Dewan Peribadatan Muslim Prancis (CFCM), yang merupakan instansi resmi perwakilan umat Islam di Prancis dan menjadi mitra utama pemerintah, menyatakan pembunuhan keji tersebut mengingatkan pada bencana yang sayangnya menandai realitas yang tengah dihadapi.
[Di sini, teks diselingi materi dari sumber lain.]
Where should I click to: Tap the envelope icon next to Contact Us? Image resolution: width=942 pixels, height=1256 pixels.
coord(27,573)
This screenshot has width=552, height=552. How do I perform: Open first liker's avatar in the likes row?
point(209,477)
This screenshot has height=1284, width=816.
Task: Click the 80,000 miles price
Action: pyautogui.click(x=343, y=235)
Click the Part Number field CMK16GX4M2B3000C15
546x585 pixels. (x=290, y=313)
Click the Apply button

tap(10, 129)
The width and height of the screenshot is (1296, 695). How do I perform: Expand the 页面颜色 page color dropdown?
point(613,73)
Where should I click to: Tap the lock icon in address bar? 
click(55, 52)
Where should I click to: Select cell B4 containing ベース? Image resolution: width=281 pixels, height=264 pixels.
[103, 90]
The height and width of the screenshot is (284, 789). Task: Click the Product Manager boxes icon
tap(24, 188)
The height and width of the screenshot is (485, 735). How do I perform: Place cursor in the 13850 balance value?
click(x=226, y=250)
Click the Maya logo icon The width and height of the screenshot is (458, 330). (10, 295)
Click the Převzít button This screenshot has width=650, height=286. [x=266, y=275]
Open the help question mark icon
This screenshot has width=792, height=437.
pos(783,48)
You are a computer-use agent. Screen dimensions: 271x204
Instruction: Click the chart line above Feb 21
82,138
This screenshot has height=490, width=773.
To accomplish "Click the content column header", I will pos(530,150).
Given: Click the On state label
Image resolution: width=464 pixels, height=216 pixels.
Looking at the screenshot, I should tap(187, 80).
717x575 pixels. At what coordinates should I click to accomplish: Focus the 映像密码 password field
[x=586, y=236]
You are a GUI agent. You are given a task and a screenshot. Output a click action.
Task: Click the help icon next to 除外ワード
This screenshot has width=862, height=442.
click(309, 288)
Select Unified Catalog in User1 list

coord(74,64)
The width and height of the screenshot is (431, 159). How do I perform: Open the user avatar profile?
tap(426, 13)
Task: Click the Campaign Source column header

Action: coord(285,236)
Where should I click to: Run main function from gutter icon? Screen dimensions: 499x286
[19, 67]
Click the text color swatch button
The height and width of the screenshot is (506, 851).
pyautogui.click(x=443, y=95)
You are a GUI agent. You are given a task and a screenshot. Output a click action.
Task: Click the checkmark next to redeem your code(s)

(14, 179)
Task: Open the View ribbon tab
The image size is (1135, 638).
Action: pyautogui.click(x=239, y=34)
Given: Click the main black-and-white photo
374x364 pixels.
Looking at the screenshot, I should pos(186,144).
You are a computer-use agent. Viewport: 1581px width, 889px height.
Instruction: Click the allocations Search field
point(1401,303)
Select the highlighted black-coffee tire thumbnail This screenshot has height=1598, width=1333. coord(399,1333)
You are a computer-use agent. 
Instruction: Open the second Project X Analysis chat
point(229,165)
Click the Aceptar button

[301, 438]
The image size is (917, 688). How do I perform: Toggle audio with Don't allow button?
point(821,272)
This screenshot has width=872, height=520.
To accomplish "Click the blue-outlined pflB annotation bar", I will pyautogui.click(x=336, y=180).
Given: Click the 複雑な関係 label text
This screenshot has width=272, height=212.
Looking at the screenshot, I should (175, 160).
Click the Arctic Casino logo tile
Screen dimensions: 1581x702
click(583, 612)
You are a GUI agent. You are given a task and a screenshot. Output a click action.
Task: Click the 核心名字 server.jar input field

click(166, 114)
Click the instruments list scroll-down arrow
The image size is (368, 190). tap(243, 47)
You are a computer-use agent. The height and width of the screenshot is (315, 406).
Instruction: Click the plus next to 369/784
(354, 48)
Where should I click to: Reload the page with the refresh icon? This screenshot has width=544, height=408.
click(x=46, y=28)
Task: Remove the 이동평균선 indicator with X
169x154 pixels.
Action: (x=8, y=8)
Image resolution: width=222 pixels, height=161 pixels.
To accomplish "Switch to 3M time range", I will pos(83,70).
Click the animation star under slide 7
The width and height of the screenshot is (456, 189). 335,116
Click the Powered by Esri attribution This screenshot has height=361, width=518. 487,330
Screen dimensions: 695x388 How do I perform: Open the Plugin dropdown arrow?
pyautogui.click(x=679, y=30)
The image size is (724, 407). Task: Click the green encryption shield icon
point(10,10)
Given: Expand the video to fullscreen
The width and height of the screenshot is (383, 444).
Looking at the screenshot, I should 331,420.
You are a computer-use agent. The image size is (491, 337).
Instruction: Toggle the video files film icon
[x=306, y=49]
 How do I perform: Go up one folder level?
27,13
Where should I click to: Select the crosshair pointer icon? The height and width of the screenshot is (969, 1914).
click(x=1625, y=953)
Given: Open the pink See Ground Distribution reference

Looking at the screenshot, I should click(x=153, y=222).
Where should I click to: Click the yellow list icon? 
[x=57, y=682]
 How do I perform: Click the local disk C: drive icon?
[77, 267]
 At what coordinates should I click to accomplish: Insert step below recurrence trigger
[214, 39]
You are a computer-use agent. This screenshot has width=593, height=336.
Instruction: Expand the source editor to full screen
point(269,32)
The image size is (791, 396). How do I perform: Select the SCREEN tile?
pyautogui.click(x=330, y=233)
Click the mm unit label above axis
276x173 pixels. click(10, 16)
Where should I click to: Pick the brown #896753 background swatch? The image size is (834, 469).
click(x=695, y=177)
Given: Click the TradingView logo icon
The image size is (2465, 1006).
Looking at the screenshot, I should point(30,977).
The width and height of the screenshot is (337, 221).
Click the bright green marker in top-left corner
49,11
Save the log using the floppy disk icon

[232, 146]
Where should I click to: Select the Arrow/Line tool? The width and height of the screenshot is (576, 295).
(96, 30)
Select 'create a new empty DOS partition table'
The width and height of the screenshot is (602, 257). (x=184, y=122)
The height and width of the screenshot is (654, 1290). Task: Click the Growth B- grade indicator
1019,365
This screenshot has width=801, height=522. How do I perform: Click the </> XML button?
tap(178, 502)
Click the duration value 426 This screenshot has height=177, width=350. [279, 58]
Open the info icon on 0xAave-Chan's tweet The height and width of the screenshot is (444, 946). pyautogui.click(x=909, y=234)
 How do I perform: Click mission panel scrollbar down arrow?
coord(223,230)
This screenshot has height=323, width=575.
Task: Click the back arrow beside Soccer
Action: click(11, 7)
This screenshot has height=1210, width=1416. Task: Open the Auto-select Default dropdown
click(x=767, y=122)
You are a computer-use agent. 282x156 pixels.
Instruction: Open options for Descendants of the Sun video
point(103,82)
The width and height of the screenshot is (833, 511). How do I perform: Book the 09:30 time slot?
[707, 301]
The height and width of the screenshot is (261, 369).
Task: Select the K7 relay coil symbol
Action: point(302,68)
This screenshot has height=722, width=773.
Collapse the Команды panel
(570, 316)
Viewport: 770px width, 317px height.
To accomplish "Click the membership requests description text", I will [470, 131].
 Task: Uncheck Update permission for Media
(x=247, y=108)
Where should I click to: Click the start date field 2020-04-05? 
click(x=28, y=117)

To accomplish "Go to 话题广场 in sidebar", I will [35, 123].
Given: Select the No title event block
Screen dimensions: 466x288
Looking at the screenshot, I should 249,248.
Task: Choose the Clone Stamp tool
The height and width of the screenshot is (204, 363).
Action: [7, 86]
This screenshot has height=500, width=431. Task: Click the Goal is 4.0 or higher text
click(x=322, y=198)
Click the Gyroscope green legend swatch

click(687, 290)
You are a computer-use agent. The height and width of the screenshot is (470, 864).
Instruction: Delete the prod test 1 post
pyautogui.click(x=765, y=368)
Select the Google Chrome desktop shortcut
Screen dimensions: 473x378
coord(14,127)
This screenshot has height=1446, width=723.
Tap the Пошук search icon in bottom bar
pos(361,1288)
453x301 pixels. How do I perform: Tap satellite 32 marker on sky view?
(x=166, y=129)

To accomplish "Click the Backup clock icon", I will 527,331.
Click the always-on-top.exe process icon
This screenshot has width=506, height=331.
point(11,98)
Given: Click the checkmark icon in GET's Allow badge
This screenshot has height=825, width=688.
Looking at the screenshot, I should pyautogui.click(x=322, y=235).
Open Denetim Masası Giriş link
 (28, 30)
Realitas itu yakni merebaknya radikalisme, kekerasan, dan terorisme yang mengaku-aku atas nama Islam di negara Prancis sehingga menimbulkan korban dari kalangan berbagai usia, berbagai kondisi, dan berbagai keyakinan.
"Kemudian, nilai-nilai yang mendasari Republik sekuler, tak terpecah-belah, demokratis dan sosial kita, dengan motto tritunggalnya, 'Kebebasan, Kesetaraan, Persaudaraan' ini memungkinkan kita, Muslim Prancis, seperti halnya semua warga negara Prancis lainnya, untuk menjalankan ibadah dengan bebas atau untuk tidak menjalankan ibadah apa pun, untuk membangun masjid dan menikmati hak-hak kita sepenuhnya," tulis CFCM.
"Sebagai kesimpulan, CFCM mengatakan: Tidak! Kami kaum Muslim tidak dianiaya di Prancis. Kami adalah warga negara penuh di negara kami. Seperti semua warga negara kami lainnya, kami memiliki hak yang dijamin dan kewajiban untuk dijalankan," ujar pernyataan CFCM menambahkan.